As we both stood up on very wobbly legs, the host announced that the bout -- he used the word "bout" -- had lasted 12 seconds. Blood was streaming from Ben Affleck's nose. I looked at him and spread my arms in an offer of a post-fight hug, because I've seen boxers hug often after fights. He accepted the hug. I still said nothing, because I was still didn't know why he was angry, and I still was worried about making him more angry.

Then I woke up.

Friday, September 11, 2015

Dream Log: "Reality" Show In Western Canada

I dreamed I was homeless in Western Canada. I walked through a small town and then saw, up a long and steep slope, a cabin with a lot of lights on. I climbed up to the cabin and a saw that it was a "reality" TV show, with the contestants living in the cabin. Just as I arrived, one of the contestants had been kicked off of the show and was leaving, so I decided to slip into the cabin and see whether I could take his place. I was tired and wanted to see if I could rest some place warm for a while.
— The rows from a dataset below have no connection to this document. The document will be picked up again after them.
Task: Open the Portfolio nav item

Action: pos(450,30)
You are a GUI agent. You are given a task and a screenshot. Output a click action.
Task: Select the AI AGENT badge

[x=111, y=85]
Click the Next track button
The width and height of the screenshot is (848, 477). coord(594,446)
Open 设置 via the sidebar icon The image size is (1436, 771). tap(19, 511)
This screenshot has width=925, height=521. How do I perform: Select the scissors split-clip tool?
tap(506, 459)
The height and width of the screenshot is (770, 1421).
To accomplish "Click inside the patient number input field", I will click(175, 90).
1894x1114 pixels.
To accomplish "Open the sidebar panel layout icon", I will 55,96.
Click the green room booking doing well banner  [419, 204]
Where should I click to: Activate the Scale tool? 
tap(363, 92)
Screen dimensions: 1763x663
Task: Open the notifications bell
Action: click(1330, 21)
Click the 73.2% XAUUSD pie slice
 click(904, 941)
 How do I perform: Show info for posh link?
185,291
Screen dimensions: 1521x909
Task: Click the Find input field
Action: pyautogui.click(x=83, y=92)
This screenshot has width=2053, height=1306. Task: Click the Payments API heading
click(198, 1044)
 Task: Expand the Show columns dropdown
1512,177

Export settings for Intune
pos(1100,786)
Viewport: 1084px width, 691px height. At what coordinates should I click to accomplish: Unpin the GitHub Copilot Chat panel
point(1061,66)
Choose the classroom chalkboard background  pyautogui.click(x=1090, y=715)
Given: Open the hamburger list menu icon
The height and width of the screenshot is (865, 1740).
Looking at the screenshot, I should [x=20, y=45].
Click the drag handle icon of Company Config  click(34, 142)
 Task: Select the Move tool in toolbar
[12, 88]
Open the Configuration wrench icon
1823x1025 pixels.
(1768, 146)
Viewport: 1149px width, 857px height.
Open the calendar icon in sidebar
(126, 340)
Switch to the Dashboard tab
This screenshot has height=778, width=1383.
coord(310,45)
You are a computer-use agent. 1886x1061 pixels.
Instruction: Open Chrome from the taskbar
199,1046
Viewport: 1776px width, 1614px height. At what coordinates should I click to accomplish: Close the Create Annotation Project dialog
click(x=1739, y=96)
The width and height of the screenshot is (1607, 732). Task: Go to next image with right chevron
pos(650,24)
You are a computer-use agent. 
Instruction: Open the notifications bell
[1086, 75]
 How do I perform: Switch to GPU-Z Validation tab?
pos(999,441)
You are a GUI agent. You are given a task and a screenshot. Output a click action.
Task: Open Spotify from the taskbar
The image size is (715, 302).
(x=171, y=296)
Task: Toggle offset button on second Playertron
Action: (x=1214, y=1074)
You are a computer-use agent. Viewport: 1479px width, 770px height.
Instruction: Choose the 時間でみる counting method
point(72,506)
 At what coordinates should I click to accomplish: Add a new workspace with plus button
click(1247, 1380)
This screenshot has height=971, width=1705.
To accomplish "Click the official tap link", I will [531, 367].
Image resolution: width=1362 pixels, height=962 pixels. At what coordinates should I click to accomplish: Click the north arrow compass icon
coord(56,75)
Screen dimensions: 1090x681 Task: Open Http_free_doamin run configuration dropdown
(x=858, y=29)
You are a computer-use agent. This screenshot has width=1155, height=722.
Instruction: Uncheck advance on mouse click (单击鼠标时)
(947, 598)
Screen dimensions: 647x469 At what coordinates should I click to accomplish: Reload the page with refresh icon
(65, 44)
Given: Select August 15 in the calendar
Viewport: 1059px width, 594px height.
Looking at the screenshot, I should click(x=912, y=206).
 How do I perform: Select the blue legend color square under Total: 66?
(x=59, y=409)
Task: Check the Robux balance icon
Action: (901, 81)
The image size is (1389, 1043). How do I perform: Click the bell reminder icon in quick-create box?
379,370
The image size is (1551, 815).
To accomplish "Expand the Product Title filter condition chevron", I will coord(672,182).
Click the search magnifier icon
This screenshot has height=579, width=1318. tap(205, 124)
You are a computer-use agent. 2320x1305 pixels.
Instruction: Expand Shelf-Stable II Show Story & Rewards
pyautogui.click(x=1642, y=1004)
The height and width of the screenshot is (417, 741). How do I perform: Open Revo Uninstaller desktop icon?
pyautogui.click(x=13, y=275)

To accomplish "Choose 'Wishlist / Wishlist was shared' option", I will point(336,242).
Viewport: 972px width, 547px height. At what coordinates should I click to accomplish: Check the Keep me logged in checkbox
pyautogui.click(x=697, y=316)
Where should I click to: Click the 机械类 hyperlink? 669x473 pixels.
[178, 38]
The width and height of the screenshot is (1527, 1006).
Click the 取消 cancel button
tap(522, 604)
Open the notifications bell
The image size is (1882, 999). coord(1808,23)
The other contestants were mostly pretty thin and wiry. The host, who looked somewhat like Jon Voigt, started poking my in the sides and saying he thought I was too flabby to succeed on the show. I struggled with him, at first just to get him to stop poking me, but then, in order to counter his suggestion that I was physically too weak to compete in the show, I managed to pick him up off of the ground, and for a moment I even held him in the air over my head with one hand. He did not make any sign that he was impressed, but he also didn't tell me to leave. I began to wonder whether his disparaging remarks, and his lack of comment on my show of physical strength, had been some attempt to psychologically manipulate me.

I never figured out just exactly what the competition was on the show, what contests we had to go through to decide who stayed on the show and who had to leave. Did the contestants vote each other off of the show? Did they go through long grueling treks through the cold mountains? Some of them seemed to be very absorbed in some books about wildlife. Whether this was a practical interest directly related to the competition on the show, or if it just happened to be an interest of some, not all, of the contestants, and their preferred reading material during down-time, I couldn't tell. I had no idea what was awaiting me here. But quickly, I began to feel like a prisoner. I noticed that there was a high fence surrounding a large area around the cabin, an area extending almost all the way down the slope to the little town I'd just walked through.

Looking at the other contestants, I began to wonder whether all of them really were athletically lean, or if they were malnourished. Talking with them, I learned that all they were given to eat was dog food, which was waiting for them in a small shack partway down the slope toward the town whenever one of them got hungry enough to choke some of it down.

I didn't dispute that I could stand to lose a few pounds, but dog food was not my idea of a good dietary plan. Also, I reflected upon what little else I know about "reality" shows, and most of that didn't seem healthy for the contestants either. I decided to try to get out of there. I was worried that at this point I might be locked inside the fence, held there against my will. I left the cabin and started down the long steep slope back toward the town. Snowed covered everything, it was packed on the path I was following. The light outside was dim, verging on dark. Many lights were on in the town below, white lights with an orange-ish tint. I didn't know whether it was dim outside because dusk was approaching, or because it was winter, or because it was cloudy, or from some combination of the above.

When I got to the gate in the fence closest to the town, I saw with relief that it didn't appear to be locked or guarded. But I woke up before I actually got out.